+++ Excerpt +++
Awesome
FitCLIP
This repo contains the code for the BMVC 2022 paper FitCLIP: Refining Large-Scale Pretrained Image-Text Models for Zero-Shot Video Understanding Tasks.
Setup
Having Conda installed:
conda env create
conda activate sm
Download the datasets and models
To use many of the datasets we used here, you need to download them. Go to their official website to find how to
download each of them. Check out the config files under config/data
to find out what paths you need to set up for
them.
Similarly, to use many of the pre-trained models, you may need to download them and place them under a specific path (or
change the path). Check out the configs under config/encoder
. You may need to preprocess them as well so to only have
the state dict (as opposed to the whole checkpoint, including for example the optimizer state). Checkout the scripts
under scripts/
to preprocess them.
Run the evaluation
Run like:
python -m aligner command=evaluate encoder=$MODEL data=$DATASET
Checkout the options with --help
and the available configs under config/
. Next are some example runs.
Evaluate our main model
We provide a student model created with our method. To correctlly use it, step 2 from our method needs to be applied (weight-space ensembling between the student checkpoint and the original CLIP checkpoint). By running this command, step 2 is applied on the fly and evaluated on multiple benchmarks:
student=https://github.com/bryant1410/fitclip/releases/download/publish/distill_clip_webvid_4_5k_webvid_fit_64_64_fix_temp_lab_loss_09999_best_lab_val_loss_only_student.pt
aligner \
--multirun \
command=evaluate \
encoder=wise \
+encoder@encoder.model1=clip_vit_b_16 \
+encoder@encoder.model2=clip_from_pretrained \
+encoder.model2.model.name="$student" \
data=didemo,moments_in_time,msrvtt,ucf101,webvid,youcook2 \
silent=true
The checkpoint is going to be automatically download the first time is used and cached for future use. If this doesn't work, you can still download it yourself and pass a local path instead.
+++
Short problem 1: According to the FitCLIP readme, what happens to the student checkpoint the first time it is used?
Short problem 2: Summarize the FitCLIP readme in two sentences.
+++ Collected data +++
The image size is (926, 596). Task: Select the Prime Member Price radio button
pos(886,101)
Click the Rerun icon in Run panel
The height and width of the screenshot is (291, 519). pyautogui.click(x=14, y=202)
+++
Correct result 1: It is downloaded automatically and cached for future use.

Correct result 2: The repository holds the code for a BMVC 2022 paper on refining large-scale pretrained image-text models for zero-shot video understanding tasks. It explains how to create a Conda environment, download the datasets and pretrained models, and run evaluations, including one that applies weight-space ensembling between the provided student checkpoint and the original CLIP checkpoint on the fly across several benchmarks.